I just recieved a call this afternoon, saying that the grout was rusting. 

They were also having a problem with rust on the stainless steel before on the tub as well as the handrail going into the tub (and pool). 

They are using a salt system in the pool and a bromine system in the hot tub. 

Obviously, (I would think anyway) grout is not going to rust - its the rust from the stainless steel that is getting into the grout. 

I have to go look at it tomorrow morning - any suggestions?


----------



## angus242 (Oct 20, 2007)

Stainless steel rusting? 
Um, I think the problem lies elsewhere. Is there something else that's not stainless that can be leaching from behind somehow? Or perhaps they didn't really get "stainless" steel. If it's contaminated with iron, the surface can become oxidized. I think there's some acid you can use to cleanse the stainless if it is contaminated. I'm not sure of the proper type though.
That's all I have. Keep us up to date with what you find.


----------



## Tom Struble (Mar 2, 2007)

i think there are many different grades of stainless


----------



## angus242 (Oct 20, 2007)

tomstruble said:


> i think there are many different grades of stainless


True.


One thing I missed:


jarvis design said:


> ground down the stainless,


I believe one of the properties to making stainless steel hard to stain or corrode is a protective layer of chromium. Since you ground it down, this layer is now gone, in effect, making it regular steel. I do know there are other methods for creating stainless, which entail the addition of other elements. Thus, different grades.

Back to grinding....that combined with the salt system _may _be your culprit.


----------



## cleveman (Dec 28, 2007)

Yeah, that grinding doesn't sound good.

I've confounded a lot of stainless sales people by pulling out a magnet and asking them why it sticks to their product.


----------



## jarvis design (May 6, 2008)

We took the grinder to it on the advice of the laticrete rep. I hear what you are saying about the stainless. There are a lot of different grades. 

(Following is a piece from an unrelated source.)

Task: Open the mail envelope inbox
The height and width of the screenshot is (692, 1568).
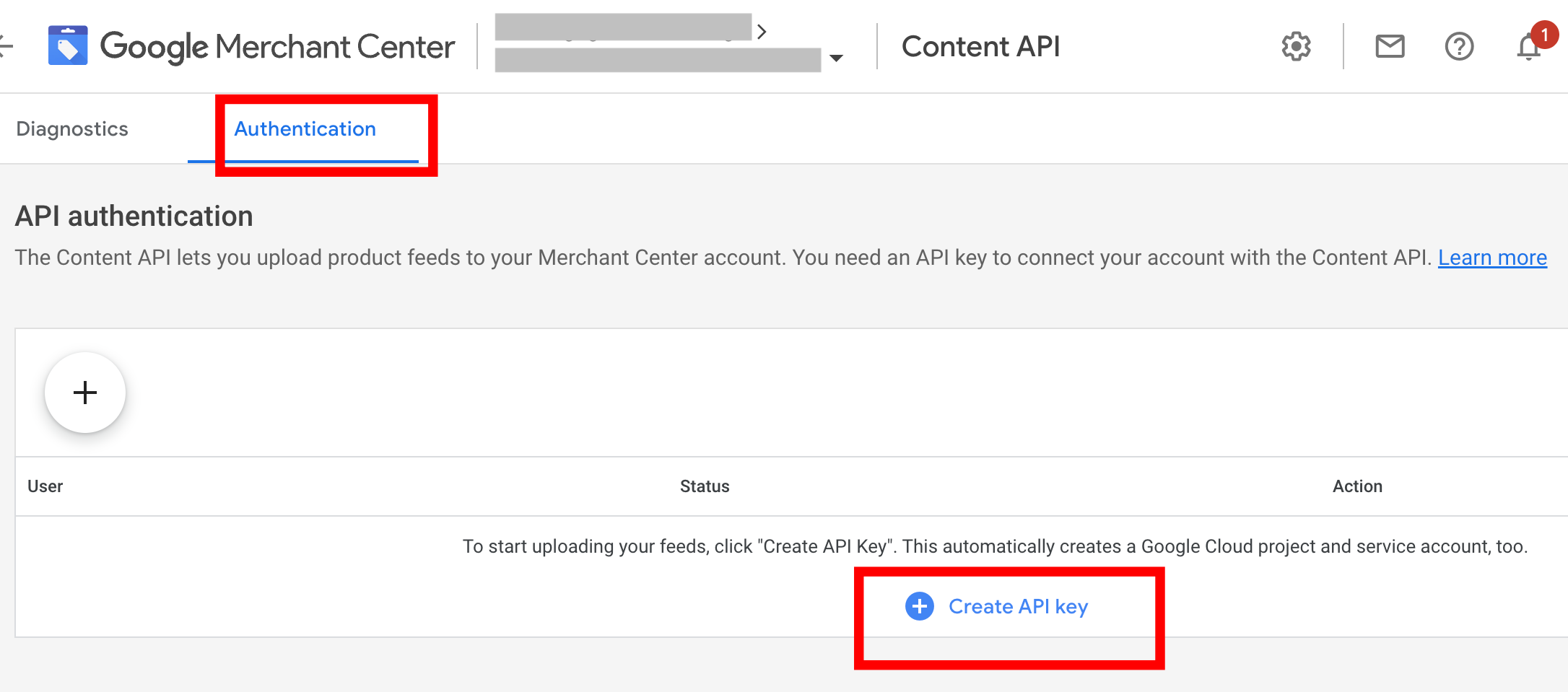Action: point(1390,47)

This was a pre-existing problem with the stainless rusting so I am not sure what I can do other than suggest they get rid of their salt system for the pool??


----------



## jarvis design (May 6, 2008)

angus242 said:


> True.
> 
> 
> One thing I missed:
> ...


 
As far as I know, it's made with certain % of steel / chromium etc. I don't think (although I could be wrong) that there is a protective layer.


----------



## gallerytungsten (Jul 5, 2007)

angus242 said:


> True.
> 
> 
> One thing I missed:
> ...


Angus is on the right track here.

First, stainless can rust. Chemical exposure was likely the problem previously.

When you grind down stainless, you have to "passivate" it to create a new protective layer. (Note, this doesn't make it "regular steel" - it just leaves it more vulnerable.)

Here is some Google Assistance:
http://www.google.com/search?q=how+...s=org.mozilla:en-US:official&client=firefox-a


----------



## jarvis design (May 6, 2008)

Well, I went and looked at the hot tub today and there is about 4-5 spots, right at the edge of the grout and tub. Each spot is about an inch wide. I think Angus, you may be right - I think these are probably spots that got roughed up in the process of prepping the tub. I have told them the next time they clean it I will come and polish those spots.

Thanks for the help gentlemen!!


----------



## ChrWright (Jul 17, 2007)

Deleted... 

Referred to a post from a user who was removed.


----------



## ChrWright (Jul 17, 2007)

jarvis design said:


> 2 weeks ago I did a strange job - I re-tiled a stainless steel hot tub.
> 
> Whoever did it in the first place used sanded grout which was one of the problems - it kept falling off. The other problem was how the tile was set - the radius trim pieces were not really proper and they also kept coming off.
> 
> ...


 
Beautiful work Jarvis.

You might look here:

http://www.ssina.com/faq/index.html#3

I'm curious what you used to grind the old tile & mortar off. Is it possible some metal dust from the tools & grinding was left and that's what is rusting?


----------



## Nathan (Jul 21, 2003)

Trying to clean up this thread. Let's keep the insults to yourselves. There is no place for that here. Thanks.


----------



## Ed the Roofer (Dec 12, 2006)

Screw that jerk.

I was going to let you handle him for your own satisfaction, but 20 posts made and already a slough of Reports on him.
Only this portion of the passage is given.